Last Updated: Wed Feb 08, 2012 14:00 pm (KSA) 11:00 am (GMT)

Yemen’s Saleh to return from U.S. to ‘attend and supervise vote’

Yemen’s President Ali Abdullah Saleh flew to the United States last month to undergo medical treatment for wounds inflicted during an assassination attempt last year.(Reuters)
Yemen’s President Ali Abdullah Saleh flew to the United States last month to undergo medical treatment for wounds inflicted during an assassination attempt last year.(Reuters)

Yemen’s President Ali Abdullah Saleh, in New York for medical treatment after agreeing to step down following months of protests, will return to vote in presidential polls, a member of his party and state media said Wednesday.

“He will return and the General People’s Congress party wants him back to attend and supervise the elections, and to peacefully hand power over,” Abdo al-Janadi, a member of Saleh’s GPC party, told reporters.

State news agency Saba reported on Tuesday that Saleh had told visitors he would “participate” in the on February 21, in which Vice President Abdrabuh Mansur Hadi is the sole candidate.

Saleh has repeatedly voiced plans to return to Yemen, but his intention to do so before the vote will raise doubts about his commitment to leave office in line with a Gulf-brokered deal to end a year of political upheaval in the impoverished state.

He remains honorary president until Hadi is elected.

U.S. officials had said Saleh would not return to Yemen until after the referendum-like election, stipulated by the Gulf plan to confirm Hadi as a president for a two-year term.

However the election has already run into problems.
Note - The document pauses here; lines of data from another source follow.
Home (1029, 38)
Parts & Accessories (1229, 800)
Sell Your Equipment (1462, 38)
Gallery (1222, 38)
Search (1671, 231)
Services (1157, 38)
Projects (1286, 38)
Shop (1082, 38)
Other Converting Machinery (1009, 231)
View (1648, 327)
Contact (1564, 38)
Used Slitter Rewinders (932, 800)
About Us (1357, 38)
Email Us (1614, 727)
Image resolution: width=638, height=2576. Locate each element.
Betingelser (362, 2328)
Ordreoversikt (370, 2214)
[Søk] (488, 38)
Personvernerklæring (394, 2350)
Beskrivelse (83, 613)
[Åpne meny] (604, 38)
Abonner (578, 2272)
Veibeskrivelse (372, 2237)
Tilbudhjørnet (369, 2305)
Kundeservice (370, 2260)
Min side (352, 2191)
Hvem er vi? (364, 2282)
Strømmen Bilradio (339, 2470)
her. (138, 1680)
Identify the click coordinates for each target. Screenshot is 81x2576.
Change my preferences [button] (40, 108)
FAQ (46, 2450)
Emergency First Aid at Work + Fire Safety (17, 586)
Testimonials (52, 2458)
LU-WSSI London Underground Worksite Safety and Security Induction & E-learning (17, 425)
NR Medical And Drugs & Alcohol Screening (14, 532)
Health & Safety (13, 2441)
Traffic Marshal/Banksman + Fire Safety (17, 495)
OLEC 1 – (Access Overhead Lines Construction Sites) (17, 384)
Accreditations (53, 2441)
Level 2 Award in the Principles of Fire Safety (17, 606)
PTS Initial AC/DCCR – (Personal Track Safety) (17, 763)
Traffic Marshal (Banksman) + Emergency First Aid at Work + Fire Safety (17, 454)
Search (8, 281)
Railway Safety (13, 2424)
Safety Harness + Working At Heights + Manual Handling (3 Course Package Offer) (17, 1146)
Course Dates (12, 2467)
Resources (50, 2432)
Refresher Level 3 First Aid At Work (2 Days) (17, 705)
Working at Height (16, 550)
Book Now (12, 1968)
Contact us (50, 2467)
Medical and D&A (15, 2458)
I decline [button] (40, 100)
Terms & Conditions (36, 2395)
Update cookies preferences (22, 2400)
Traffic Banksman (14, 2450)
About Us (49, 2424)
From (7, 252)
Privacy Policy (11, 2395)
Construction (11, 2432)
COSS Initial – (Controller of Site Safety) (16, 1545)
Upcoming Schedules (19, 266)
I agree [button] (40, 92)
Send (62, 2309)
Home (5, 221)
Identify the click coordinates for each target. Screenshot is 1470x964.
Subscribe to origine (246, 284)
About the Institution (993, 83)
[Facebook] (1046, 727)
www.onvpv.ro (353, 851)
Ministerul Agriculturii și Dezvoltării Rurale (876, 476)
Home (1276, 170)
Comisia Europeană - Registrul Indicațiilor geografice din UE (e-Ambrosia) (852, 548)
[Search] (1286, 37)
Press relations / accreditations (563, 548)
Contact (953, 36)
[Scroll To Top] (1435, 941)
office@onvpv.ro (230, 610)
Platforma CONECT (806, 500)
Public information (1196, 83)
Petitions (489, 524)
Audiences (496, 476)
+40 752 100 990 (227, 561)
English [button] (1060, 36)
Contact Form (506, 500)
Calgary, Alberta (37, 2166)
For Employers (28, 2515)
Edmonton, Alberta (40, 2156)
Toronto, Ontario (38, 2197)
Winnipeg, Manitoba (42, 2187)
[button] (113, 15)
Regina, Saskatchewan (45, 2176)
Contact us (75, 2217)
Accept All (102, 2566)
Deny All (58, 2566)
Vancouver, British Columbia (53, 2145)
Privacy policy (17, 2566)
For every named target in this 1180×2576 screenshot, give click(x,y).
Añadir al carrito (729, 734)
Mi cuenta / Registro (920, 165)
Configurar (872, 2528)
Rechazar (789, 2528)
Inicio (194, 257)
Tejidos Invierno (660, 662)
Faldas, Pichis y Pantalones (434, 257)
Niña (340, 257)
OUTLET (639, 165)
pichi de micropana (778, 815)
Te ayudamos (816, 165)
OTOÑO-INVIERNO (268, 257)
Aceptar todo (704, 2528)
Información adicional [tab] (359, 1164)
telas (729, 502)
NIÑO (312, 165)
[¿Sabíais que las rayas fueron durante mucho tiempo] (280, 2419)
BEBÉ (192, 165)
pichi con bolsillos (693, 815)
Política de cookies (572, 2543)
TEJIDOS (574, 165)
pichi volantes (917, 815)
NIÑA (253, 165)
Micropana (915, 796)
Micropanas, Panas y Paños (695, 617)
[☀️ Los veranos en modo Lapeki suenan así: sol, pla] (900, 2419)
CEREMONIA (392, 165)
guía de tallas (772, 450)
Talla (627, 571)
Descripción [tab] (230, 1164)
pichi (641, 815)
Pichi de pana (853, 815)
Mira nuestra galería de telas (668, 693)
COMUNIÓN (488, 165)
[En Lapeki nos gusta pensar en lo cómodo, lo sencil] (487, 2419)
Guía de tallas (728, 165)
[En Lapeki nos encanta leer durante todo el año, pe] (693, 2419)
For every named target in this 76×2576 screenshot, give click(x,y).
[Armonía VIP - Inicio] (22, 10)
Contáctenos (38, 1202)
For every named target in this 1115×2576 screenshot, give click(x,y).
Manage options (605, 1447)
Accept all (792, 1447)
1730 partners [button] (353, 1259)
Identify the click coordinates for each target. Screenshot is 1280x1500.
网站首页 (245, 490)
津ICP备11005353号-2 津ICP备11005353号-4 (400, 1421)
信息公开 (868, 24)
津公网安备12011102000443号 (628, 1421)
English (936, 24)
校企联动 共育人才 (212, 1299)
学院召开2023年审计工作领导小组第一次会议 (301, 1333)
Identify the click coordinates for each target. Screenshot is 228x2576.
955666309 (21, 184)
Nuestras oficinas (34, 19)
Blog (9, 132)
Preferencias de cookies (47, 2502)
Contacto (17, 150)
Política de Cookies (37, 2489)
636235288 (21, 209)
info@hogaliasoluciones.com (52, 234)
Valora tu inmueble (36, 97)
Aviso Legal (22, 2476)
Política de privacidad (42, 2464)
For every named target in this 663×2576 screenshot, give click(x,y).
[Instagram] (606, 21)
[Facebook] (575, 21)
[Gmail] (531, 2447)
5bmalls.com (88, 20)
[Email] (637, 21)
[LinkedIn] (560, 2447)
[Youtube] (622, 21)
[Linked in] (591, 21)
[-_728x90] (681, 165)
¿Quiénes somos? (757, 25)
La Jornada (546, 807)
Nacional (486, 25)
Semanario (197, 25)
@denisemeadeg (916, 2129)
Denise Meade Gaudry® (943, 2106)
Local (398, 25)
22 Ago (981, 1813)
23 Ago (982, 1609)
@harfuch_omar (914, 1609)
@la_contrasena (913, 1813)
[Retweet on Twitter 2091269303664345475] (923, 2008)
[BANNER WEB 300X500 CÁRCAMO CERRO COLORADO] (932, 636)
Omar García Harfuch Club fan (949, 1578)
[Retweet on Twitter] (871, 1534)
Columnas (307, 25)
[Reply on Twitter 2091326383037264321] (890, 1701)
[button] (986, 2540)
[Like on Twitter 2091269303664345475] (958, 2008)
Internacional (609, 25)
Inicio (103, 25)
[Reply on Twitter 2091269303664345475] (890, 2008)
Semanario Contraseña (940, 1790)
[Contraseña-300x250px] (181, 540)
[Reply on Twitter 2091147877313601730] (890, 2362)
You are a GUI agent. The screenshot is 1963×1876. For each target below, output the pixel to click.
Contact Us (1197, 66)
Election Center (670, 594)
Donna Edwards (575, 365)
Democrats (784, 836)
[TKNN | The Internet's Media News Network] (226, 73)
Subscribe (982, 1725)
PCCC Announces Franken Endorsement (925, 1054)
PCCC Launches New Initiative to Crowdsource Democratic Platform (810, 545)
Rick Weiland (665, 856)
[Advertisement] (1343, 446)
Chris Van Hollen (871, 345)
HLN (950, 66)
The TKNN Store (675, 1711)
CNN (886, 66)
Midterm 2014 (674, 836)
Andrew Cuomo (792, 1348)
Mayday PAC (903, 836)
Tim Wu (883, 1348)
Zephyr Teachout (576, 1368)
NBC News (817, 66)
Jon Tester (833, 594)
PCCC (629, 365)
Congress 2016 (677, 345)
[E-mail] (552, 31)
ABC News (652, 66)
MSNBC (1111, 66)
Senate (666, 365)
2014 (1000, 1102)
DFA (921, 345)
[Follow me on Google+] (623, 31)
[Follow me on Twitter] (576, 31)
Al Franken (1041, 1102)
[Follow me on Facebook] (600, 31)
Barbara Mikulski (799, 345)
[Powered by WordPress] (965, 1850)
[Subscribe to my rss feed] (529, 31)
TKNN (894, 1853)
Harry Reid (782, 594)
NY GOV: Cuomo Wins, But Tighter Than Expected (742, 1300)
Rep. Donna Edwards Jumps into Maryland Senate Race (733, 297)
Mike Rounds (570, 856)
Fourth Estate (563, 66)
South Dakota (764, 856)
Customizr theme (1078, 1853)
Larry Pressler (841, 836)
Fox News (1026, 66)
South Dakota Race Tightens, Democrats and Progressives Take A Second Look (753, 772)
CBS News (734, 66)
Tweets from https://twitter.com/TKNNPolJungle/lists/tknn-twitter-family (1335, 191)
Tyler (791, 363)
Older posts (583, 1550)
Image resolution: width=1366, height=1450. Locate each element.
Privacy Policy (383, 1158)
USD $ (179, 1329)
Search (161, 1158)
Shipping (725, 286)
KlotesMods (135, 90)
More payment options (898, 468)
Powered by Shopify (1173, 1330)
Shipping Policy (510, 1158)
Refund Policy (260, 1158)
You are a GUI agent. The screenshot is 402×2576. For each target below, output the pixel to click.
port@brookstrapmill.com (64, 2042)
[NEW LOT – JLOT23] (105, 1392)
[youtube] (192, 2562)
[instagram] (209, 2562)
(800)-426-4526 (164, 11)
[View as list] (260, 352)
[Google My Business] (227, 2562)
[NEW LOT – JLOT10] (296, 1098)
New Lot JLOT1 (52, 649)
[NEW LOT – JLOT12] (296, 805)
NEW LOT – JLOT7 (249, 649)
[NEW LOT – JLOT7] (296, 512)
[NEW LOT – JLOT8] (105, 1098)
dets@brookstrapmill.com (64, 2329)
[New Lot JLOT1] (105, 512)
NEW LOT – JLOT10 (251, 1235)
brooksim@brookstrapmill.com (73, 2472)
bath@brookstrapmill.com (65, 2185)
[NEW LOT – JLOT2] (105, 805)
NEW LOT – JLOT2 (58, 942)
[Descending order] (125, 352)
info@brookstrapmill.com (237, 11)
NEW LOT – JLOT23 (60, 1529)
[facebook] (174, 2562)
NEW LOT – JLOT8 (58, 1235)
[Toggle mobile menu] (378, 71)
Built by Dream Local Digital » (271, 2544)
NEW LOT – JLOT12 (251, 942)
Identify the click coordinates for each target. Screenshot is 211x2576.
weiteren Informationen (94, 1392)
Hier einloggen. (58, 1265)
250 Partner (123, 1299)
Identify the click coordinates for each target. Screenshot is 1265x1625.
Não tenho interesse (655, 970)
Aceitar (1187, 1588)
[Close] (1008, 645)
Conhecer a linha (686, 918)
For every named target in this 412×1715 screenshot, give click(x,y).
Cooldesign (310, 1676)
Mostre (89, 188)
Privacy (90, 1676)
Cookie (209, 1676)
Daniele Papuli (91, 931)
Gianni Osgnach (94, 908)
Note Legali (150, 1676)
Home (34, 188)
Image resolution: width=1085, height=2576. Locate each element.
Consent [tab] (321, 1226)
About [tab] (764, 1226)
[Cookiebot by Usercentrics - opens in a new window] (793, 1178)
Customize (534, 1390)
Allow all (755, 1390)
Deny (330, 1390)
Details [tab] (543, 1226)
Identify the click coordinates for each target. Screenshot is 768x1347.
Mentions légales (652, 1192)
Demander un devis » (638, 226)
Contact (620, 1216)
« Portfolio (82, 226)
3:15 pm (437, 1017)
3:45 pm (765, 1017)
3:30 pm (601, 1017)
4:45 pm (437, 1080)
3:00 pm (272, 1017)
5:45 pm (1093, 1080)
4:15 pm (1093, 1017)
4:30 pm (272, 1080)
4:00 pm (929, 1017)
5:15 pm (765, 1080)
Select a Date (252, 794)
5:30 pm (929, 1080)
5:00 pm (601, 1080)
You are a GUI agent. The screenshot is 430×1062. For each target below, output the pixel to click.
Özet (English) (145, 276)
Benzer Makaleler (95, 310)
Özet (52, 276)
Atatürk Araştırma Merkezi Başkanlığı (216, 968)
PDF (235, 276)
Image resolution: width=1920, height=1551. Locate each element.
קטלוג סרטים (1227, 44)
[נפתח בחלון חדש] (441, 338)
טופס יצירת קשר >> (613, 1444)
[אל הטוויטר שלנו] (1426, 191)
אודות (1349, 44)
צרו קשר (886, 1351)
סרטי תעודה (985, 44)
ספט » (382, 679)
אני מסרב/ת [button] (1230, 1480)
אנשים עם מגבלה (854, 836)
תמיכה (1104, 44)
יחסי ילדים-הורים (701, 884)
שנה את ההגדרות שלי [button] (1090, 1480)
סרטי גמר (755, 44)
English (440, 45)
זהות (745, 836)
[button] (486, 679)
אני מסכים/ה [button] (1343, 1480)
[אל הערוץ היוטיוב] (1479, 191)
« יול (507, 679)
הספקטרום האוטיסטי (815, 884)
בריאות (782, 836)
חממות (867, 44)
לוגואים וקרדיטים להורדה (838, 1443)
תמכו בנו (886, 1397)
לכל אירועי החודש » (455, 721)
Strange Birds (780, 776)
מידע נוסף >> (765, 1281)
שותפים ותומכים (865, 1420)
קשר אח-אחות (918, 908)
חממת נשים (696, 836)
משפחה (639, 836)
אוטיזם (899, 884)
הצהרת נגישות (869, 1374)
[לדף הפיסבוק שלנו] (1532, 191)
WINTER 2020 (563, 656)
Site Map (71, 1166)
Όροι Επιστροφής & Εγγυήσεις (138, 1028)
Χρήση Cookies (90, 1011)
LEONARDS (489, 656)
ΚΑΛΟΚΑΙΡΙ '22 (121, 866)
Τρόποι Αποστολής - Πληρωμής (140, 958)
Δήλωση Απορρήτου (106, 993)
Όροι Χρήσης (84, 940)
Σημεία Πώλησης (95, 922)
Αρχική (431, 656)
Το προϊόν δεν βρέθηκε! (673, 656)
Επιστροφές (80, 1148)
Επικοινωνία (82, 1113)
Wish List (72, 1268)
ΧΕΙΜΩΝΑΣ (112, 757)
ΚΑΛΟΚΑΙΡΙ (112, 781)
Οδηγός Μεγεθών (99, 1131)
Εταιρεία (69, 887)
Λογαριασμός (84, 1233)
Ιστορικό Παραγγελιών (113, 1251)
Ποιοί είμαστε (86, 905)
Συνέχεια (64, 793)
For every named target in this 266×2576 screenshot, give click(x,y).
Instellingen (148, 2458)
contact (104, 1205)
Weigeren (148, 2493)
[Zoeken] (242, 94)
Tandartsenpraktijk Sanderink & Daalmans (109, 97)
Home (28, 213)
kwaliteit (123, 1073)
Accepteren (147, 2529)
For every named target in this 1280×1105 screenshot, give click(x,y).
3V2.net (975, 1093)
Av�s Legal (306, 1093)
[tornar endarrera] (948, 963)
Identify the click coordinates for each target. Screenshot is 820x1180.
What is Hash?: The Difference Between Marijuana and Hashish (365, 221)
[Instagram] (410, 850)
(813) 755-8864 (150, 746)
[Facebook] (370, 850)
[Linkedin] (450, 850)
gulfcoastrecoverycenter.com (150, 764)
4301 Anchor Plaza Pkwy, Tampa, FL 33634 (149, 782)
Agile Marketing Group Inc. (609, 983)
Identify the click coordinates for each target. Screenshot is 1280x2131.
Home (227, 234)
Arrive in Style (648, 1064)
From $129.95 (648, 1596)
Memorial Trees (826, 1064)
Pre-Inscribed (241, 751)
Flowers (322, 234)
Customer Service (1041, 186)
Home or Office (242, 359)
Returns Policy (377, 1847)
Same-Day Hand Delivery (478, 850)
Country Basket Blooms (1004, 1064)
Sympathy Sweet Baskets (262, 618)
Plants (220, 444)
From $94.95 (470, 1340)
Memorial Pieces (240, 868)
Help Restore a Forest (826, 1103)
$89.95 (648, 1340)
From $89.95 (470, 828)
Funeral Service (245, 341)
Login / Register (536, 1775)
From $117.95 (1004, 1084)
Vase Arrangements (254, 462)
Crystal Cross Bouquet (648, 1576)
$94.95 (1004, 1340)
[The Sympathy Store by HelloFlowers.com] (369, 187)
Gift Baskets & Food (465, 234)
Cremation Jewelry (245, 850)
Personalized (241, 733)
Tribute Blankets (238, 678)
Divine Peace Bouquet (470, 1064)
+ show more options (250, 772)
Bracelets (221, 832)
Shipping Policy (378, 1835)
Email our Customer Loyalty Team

Both southern separatists and rebels in the north have said they will boycott it.

Hadi said on Tuesday he would open dialogue with both groups.

“We are determined to overcome our crisis through dialogue and logic, not weapons,” he said in a speech to mark the launch of his election campaign. “This is for the sake of rebuilding a Yemen free of terrorism and corruption.”

Washington fears that a low voter turnout could dent the legitimacy of Hadi, the man it is counting on to steer Yemen away from civil war during a interim period.

Even if the election goes smoothly, Yemen faces a daunting list of security challenges, not least a regional wing of al-Qaeda, which has exploited weak central government control to seize territory in the country’s south.